Re: [PATCH 18/41] index-pack: abstract away hash function constant

Martin Ågren <martin.agren@xxxxxxxxx> · Wed, 25 Apr 2018 20:49:47 +0200

On 25 April 2018 at 01:51, brian m. carlson
<sandals@xxxxxxxxxxxxxxxxxxxx> wrote:
> On Tue, Apr 24, 2018 at 11:50:16AM +0200, Martin Ågren wrote:
>> On 24 April 2018 at 01:39, brian m. carlson
>> <sandals@xxxxxxxxxxxxxxxxxxxx> wrote:
>> > The code for reading certain pack v2 offsets had a hard-coded 5
>> > representing the number of uint32_t words that we needed to skip over.
>> > Specify this value in terms of a value from the_hash_algo.
>> >
>> > Signed-off-by: brian m. carlson <sandals@xxxxxxxxxxxxxxxxxxxx>
>> > ---
>> >  builtin/index-pack.c | 3 ++-
>> >  1 file changed, 2 insertions(+), 1 deletion(-)
>> >
>> > diff --git a/builtin/index-pack.c b/builtin/index-pack.c
>> > index d81473e722..c1f94a7da6 100644
>> > --- a/builtin/index-pack.c
>> > +++ b/builtin/index-pack.c
>> > @@ -1543,12 +1543,13 @@ static void read_v2_anomalous_offsets(struct packed_git *p,
>> >  {
>> >         const uint32_t *idx1, *idx2;
>> >         uint32_t i;
>> > +       const uint32_t hashwords = the_hash_algo->rawsz / sizeof(uint32_t);
>>
>> Should we round up? Or just what should we do if a length is not
>> divisible by 4? (I am not aware of any such hash functions, but one
>> could exist for all I know.) Another question is whether such an
>> index-pack v2 will ever contain non-SHA-1 oids to begin with.

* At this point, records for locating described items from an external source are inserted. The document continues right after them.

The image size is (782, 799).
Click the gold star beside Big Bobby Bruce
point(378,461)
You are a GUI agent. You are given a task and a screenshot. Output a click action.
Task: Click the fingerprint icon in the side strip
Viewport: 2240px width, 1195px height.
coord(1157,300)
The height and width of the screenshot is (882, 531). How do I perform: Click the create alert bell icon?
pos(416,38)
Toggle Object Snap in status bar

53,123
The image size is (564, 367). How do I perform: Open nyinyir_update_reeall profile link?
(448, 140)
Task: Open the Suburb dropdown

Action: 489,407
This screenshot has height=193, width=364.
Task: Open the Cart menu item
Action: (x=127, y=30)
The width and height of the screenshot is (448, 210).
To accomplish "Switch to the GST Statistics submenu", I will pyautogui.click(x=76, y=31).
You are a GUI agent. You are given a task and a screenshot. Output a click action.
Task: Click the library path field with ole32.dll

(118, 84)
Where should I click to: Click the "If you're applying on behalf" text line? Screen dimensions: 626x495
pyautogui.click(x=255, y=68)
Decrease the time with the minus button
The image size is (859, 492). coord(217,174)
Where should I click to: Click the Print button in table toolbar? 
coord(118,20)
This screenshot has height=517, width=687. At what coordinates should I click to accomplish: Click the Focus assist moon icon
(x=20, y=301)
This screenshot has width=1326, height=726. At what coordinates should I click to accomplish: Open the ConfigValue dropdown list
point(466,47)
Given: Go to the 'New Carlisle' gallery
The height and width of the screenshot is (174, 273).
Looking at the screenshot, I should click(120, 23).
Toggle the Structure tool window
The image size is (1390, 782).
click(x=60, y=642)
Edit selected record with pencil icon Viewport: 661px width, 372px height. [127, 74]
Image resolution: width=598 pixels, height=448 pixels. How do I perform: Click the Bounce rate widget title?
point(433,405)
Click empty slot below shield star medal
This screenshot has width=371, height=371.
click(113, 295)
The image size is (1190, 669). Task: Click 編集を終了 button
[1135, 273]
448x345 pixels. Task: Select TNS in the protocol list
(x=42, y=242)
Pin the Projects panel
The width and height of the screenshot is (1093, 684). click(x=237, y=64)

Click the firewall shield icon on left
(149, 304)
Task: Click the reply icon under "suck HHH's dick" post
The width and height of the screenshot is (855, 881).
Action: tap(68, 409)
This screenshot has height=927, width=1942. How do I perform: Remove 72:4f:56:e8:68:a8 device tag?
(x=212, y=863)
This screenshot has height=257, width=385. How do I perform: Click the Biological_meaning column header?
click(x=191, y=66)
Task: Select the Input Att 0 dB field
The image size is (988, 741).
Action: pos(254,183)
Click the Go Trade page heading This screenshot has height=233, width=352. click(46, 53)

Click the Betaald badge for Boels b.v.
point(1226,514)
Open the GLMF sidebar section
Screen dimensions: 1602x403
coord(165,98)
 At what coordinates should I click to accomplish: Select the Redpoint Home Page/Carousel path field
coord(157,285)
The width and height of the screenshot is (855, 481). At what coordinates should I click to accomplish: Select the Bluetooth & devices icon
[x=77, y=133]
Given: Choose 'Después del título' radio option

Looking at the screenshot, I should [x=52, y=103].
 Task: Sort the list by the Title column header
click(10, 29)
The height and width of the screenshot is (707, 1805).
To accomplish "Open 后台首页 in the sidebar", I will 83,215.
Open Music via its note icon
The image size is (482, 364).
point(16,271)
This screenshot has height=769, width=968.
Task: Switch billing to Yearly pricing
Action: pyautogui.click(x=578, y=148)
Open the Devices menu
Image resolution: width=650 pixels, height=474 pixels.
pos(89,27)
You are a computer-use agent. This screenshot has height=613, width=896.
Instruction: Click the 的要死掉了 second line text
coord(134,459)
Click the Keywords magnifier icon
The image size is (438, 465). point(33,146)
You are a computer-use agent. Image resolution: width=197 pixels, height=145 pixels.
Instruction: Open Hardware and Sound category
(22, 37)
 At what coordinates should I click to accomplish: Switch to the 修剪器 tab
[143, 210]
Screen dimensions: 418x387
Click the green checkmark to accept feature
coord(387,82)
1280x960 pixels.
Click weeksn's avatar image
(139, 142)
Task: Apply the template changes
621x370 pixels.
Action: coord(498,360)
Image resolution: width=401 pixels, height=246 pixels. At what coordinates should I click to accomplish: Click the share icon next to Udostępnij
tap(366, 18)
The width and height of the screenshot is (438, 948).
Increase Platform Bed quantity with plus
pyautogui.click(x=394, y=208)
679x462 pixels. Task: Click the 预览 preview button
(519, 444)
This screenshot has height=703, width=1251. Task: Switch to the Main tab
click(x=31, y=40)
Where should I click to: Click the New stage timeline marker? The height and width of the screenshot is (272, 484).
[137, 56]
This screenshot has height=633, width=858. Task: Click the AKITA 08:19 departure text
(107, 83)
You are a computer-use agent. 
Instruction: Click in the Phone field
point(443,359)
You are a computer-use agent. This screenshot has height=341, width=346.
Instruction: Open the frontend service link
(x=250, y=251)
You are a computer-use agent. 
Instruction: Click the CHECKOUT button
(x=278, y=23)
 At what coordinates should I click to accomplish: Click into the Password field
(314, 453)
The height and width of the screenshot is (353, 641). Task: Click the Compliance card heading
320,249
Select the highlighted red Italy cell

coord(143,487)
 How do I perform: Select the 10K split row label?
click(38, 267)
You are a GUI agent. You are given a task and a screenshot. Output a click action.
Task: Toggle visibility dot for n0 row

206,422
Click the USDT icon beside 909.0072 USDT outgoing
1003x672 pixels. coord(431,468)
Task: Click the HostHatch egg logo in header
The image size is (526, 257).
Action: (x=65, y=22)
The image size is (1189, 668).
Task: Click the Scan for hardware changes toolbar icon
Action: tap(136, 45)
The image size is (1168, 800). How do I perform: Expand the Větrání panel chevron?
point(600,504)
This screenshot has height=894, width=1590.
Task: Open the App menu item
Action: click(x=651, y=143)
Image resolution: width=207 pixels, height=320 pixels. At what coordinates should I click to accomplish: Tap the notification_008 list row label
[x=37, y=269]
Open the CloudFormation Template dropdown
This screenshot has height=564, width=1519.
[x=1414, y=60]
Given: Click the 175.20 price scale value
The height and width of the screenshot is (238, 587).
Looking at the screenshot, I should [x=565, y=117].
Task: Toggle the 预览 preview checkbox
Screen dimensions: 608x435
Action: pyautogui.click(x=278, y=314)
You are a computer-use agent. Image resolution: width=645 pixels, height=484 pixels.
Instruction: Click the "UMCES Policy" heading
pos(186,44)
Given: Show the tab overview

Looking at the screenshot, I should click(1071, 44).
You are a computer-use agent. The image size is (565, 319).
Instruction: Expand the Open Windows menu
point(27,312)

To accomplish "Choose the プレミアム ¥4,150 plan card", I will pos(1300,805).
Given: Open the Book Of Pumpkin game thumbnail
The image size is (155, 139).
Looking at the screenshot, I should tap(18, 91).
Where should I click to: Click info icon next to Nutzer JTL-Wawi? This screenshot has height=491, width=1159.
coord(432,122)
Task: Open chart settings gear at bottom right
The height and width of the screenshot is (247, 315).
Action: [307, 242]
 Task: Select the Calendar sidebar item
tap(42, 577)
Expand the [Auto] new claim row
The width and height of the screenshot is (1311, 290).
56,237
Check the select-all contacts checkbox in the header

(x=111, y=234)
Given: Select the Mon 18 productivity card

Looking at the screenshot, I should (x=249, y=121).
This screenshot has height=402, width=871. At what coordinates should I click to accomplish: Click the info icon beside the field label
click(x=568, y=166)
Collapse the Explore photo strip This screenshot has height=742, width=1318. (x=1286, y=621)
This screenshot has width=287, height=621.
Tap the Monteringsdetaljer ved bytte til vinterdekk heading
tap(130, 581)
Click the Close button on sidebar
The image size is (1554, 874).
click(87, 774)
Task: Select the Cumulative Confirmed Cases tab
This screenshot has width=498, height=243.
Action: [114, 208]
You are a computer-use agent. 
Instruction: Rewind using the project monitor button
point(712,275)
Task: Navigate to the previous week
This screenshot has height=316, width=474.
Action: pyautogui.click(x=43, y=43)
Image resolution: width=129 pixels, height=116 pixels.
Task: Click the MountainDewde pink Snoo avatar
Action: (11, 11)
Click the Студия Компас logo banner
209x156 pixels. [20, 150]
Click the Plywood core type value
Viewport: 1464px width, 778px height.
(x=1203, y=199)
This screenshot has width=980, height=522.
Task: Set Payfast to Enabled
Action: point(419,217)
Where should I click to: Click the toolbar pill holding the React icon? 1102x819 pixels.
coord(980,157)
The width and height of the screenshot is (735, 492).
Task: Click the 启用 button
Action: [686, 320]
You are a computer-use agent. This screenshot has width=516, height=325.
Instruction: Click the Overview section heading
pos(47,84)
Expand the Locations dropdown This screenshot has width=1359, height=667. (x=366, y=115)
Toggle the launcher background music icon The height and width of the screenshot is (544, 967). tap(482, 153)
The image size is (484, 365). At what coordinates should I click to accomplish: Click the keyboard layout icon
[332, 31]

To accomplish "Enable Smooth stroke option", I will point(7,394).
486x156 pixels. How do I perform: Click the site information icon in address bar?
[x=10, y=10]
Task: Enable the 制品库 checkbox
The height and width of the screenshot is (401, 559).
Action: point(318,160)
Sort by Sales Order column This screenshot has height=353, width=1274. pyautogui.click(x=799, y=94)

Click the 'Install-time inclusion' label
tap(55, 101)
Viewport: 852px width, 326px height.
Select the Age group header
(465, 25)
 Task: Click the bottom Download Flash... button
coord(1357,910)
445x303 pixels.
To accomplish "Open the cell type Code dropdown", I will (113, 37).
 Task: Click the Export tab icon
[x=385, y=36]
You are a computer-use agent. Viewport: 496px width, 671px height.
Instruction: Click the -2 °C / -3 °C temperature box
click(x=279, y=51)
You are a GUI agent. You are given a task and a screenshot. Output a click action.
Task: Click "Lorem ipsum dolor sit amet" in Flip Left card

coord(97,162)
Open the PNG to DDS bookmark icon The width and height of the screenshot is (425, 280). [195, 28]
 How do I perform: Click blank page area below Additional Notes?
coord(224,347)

I can't
>> find anything suggesting that it could, but this is unfamiliar code to
>> me.
>
> I opted not to simply because I know that our current hash is 20 bytes
> and the new one will be 32, and I know those are both divisible by 4.  I
> feel confident that any future hash we choose will also be divisible by
> 4, and the code is going to be complicated if it isn't.
>
> I agree that pack v2 is not going to have anything but SHA-1.  However,
> writing all the code such that it's algorithm agnostic means that we can
> do testing of new algorithms by wholesale replacing the algorithm with a
> new one, which simplifies things considerably.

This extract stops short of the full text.